** Entries shown **
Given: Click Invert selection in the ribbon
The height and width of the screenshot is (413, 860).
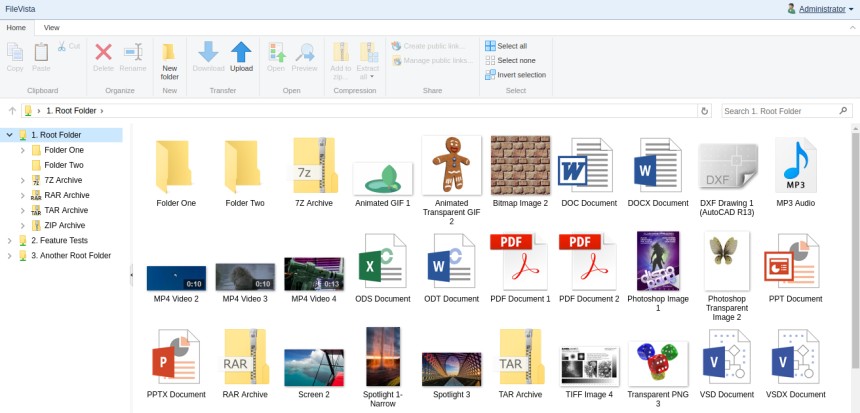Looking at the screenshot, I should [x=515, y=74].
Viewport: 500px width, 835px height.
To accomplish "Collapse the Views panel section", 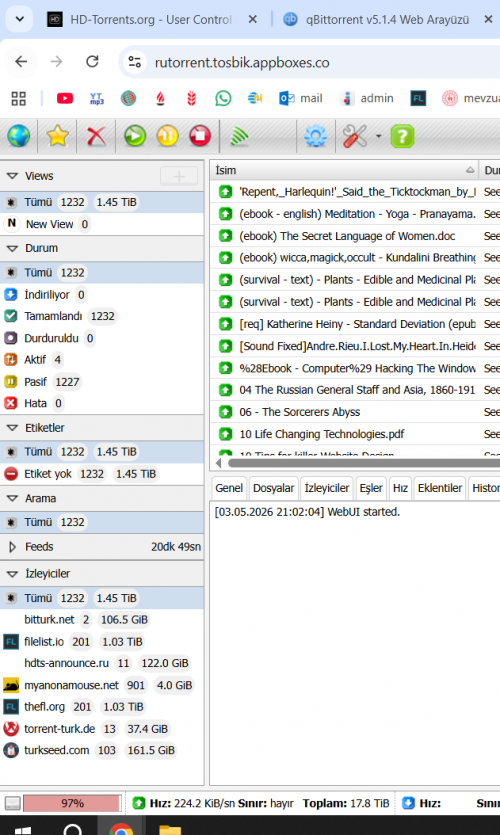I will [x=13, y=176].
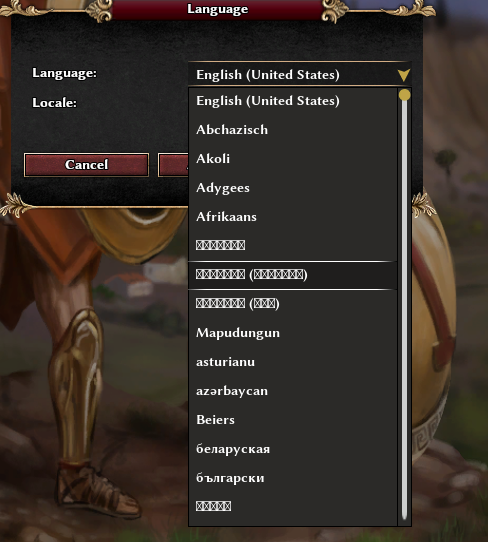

...

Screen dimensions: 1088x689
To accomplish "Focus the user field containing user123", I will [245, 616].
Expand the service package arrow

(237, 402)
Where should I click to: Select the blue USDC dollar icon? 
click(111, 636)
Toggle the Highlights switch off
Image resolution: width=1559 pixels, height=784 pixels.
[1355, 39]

** Instructions to follow **
A clean copy is needed of the lines above from the one with "Given: Click Invert selection in the ribbon" up to and including the one with "Viewport: 500px width, 835px height.". Please set it down exactly, with no pictures.

** Answer for this exercise **
Given: Click Invert selection in the ribbon
The height and width of the screenshot is (413, 860).
Looking at the screenshot, I should [x=515, y=74].
Viewport: 500px width, 835px height.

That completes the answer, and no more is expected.